Originally posted at That Guy With the Glasses. Archived here because they mucked about with their blog format and I lost all my shiny comments :(



Come with me, if you can, on a journey of exploration. Imagine, if you will…

Outside of your parents' house, torrents, DVDs and Hulu, you have gone without cable TV since college graduation; and even then, you were a casual viewer at best. You've managed to stay informed of the most fantastic of pop-culture influences; but on the whole, cable TV has become a strange beast, the Land Beyond Where There Be Dragons.

Now imagine you move into a new abode. You arrange affairs accordingly with a service provider, and--having been Tried and Found Worthy—the Day of Installation arrives.

No longer do you have only Internet, oh no!—now, there is Cable, and you have a TV with which to utilize such wonders.

But times have changed, my innocent friend, and the channels you once loved are not quite what you remember. Yes, you've been through such transformation before; like the time in high school you woke up to realize that you couldn't recall the last time MTV had played an actual music video.

Oh yes, you may have sighed for what had been but you moved on—MTV had been going down the tubes since Daria got a boyfriend, anyway.

But now—you turn on your TV, and find that the channels you once loved are now like terrifying clowns wearing the lifeless faces of the people you loved.

You find the History Channel waging a never ending battle between shows about Hitler and shows about Nostradamus. The Sci Fi Channel is now the SyFy Channel, proving that an excess of 'y's never makes ANYTHING better.

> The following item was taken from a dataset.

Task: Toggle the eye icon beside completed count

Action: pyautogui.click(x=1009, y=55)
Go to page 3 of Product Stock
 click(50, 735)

Luckily, The Discovery Channel is still entertaining; though there's a little less science and a lot more explosions that would make Michael Bay weep in ecstasy.

But TLC—

~*~

Oh, TLC.

In a way, TLC, I understand your tragic decline. You were always the rebound girlfriend when there was nothing interesting on The Discovery Channel. Poor ratings in the 90s necessitated a new line of attack. You'd been around since the 70s, after all--a make-over was needed. And oh, were you made over.

First it was the Home Improvement shows. And they were good. Many a project did I foolishly begin thanks to your easy confidence that I too could Do It Myself. Then came the Self Improvement shows. Dress right! Wear make up! Outward appearance is key to confidence!

--here is where we began parting ways. I no longer had cable, and you were just too…INTO yourself. Oh, there was a show or two I'd watch, but I felt like I didn't know you anymore.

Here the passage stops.